In a bid to increase political backing for the project, DII will later this month publish a study which will include policy proposals for European governments about how they can make the Desertec project work.
“If Europe does not wake up, it’ll get much more expensive for its citizens,” van Son said.
Rising power bills have been a problem on the continent, above all in Europe’s top economy Germany, where subsidies to expand renewable energy have inflated household energy bills.
Spread over 6,500 square miles, which is more than half the size of Belgium, Desertec’s projected delivery of more than 1 terawatt hours (TWh) would be almost enough energy to power the whole of Germany for two years.

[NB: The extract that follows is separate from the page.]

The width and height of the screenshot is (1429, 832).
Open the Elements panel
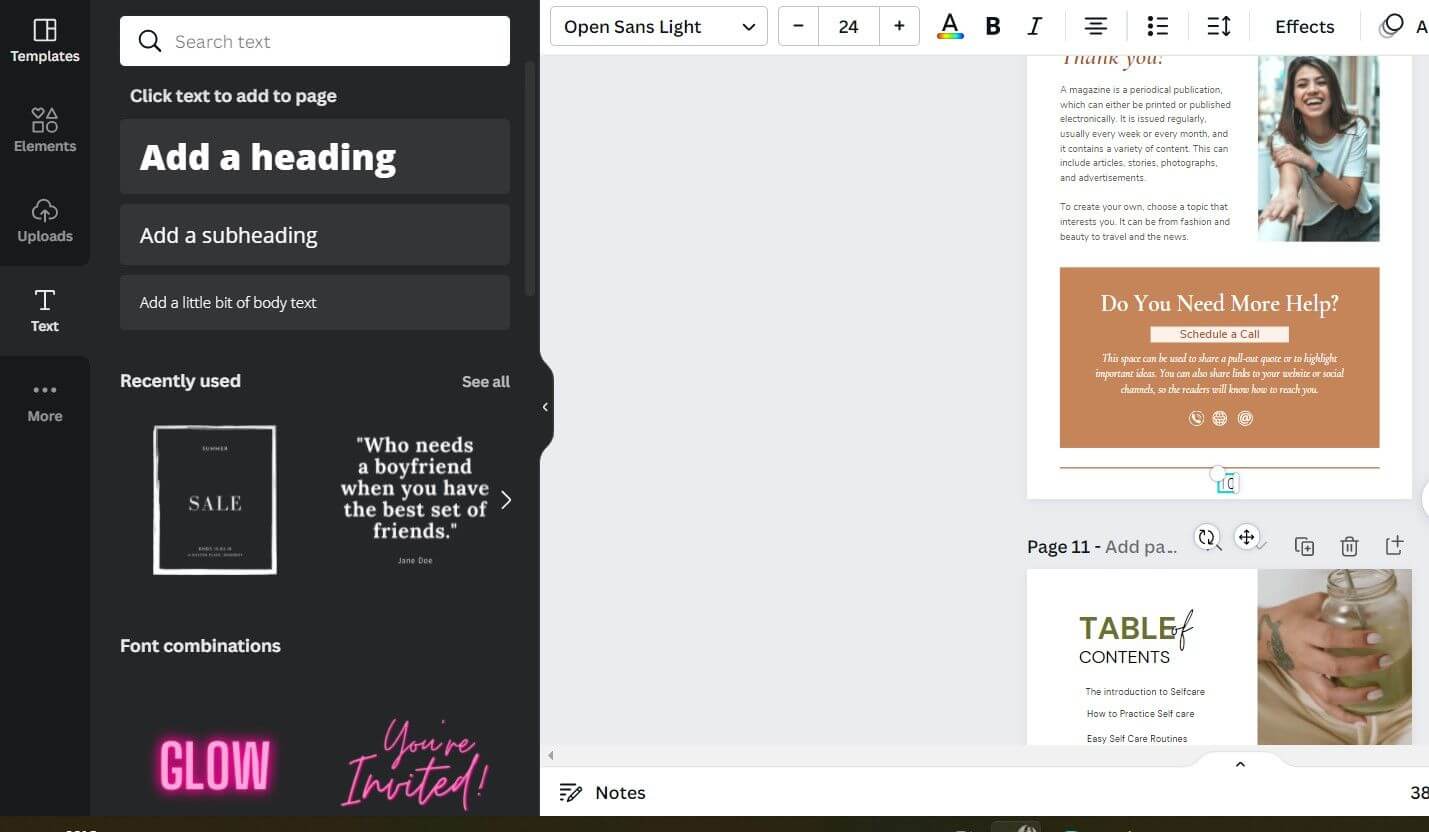tap(44, 130)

Van Son said that while incentive schemes had boosted the expansion of wind and solar in Europe over the last decade, conditions for renewables were in fact much better in the Middle East and Northern Africa region, where the sun beats more strongly.
“It’s a fact that you can build photovoltaic and wind plans in Northern Africa without any subsidies,” he said, but added that the access to capital in the region was still a challenge.
Van Son said that wind and solar power could be produced at costs of between 50-100 euros per megawatt hour (MWh) in North Africa, even undershooting costs of 116 euros per MWh for nuclear power in parts of Britain.
Last year, DII lost two prominent shareholders - German engineering conglomerate Siemens and automotive supplier Bosch. They left the venture after unsuccessful forays into the solar sector at a time when it was hit by global over capacities and price declines.
Other shareholders of the DII include German reinsurer Munich RE, utilities E.ON and RWE , as well as Deutsche Bank.
Other companies outside of Europe are showing interest in the DII, including Chinese power company State Grid Corp , van Son said.
“The process (talks) with State Grid is ongoing. But we are also in talks with other Asian companies about a possible membership.”